Collateral is not risk management. Especially not in India.

Collateral is not risk management. Especially not in India.

Enforcement here is slow, expensive, and uncertain. A credit strategy built around collateral coverage is not a risk framework - it is a recovery plan for a loss already taken.

Indian private credit risk management has more layers than that.

Plan A - and this is where most of the work should go.

Lend to high-quality companies. Keep tenors short. Ensure regular coupon payments. Underwrite cash flows, not asset cover. If the deal needs collateral to work from day one, the underwriting hasn't been done.

Plan B is collateral.

It kicks in when Plan A breaks down - when the cash flows you underwrote didn't show up. At that point, collateral is a recovery tool. In India's enforcement environment, it is a slow and costly one.

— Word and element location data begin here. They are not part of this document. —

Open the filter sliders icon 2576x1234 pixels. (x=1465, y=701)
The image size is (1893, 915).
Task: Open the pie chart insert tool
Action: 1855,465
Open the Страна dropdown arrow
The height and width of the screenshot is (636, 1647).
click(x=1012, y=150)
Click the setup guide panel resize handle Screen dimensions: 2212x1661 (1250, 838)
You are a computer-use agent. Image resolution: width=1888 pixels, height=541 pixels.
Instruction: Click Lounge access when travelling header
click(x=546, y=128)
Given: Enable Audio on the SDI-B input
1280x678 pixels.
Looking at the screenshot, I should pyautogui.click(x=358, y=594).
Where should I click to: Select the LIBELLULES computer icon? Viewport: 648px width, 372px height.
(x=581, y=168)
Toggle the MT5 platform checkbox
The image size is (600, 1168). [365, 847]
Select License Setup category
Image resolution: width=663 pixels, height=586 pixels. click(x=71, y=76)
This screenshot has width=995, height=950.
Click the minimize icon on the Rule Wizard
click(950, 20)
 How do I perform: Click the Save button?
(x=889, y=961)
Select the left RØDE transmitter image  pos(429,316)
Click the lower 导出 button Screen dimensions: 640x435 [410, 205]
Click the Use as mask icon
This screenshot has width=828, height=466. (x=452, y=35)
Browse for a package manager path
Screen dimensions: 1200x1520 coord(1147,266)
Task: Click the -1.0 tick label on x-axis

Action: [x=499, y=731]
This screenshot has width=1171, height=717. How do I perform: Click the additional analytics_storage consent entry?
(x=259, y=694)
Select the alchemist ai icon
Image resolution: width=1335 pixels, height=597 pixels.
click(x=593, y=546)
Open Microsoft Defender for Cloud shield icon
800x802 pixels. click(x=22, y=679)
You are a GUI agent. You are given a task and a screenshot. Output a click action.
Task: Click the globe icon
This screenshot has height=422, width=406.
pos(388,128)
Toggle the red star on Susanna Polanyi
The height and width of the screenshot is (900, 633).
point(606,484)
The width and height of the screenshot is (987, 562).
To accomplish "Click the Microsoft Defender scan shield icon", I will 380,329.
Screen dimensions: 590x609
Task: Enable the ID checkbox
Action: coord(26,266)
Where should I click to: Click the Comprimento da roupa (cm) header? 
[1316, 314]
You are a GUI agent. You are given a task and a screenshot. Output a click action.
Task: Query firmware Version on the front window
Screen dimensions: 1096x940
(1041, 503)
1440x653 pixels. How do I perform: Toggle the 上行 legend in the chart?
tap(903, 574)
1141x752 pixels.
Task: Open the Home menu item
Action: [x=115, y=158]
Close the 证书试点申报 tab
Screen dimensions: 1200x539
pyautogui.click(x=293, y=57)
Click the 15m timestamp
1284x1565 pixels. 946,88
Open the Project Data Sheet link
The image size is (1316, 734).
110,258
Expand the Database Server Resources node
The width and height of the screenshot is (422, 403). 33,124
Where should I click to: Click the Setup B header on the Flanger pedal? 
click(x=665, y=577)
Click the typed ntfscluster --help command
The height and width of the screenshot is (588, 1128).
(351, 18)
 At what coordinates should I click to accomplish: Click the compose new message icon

But collateral is not irrelevant. It is an important deterrent. A promoter who has pledged personal assets or shares behaves differently from one who hasn't. Collateral creates alignment - it raises the cost of default for the borrower, not just the lender. That behavioural dimension matters, even when enforcement is weak.

Useful. But not primary.

Plan C is portfolio construction. And this is non-negotiable.

No deal is immune to tail outcomes. Not a single one. Concentration limits, sector spread, tenor discipline, vintage mix - these are not portfolio hygiene. They are the last and most reliable line of defence.

Most credit strategies spend 90% of their energy on deal-level structuring and 10% on portfolio construction. In India, that ratio needs to flip. A well-constructed portfolio survives a bad deal. A poorly constructed one doesn't - regardless of how clean the security package looks on paper.

When Plan A and Plan B both fail - and over a full credit cycle, they will on some deals - Plan C is the only thing standing between a bad outcome and a catastrophic one.

In India, Plan C is not optional. It is the strategy.


Three plans. Most lenders operate on one.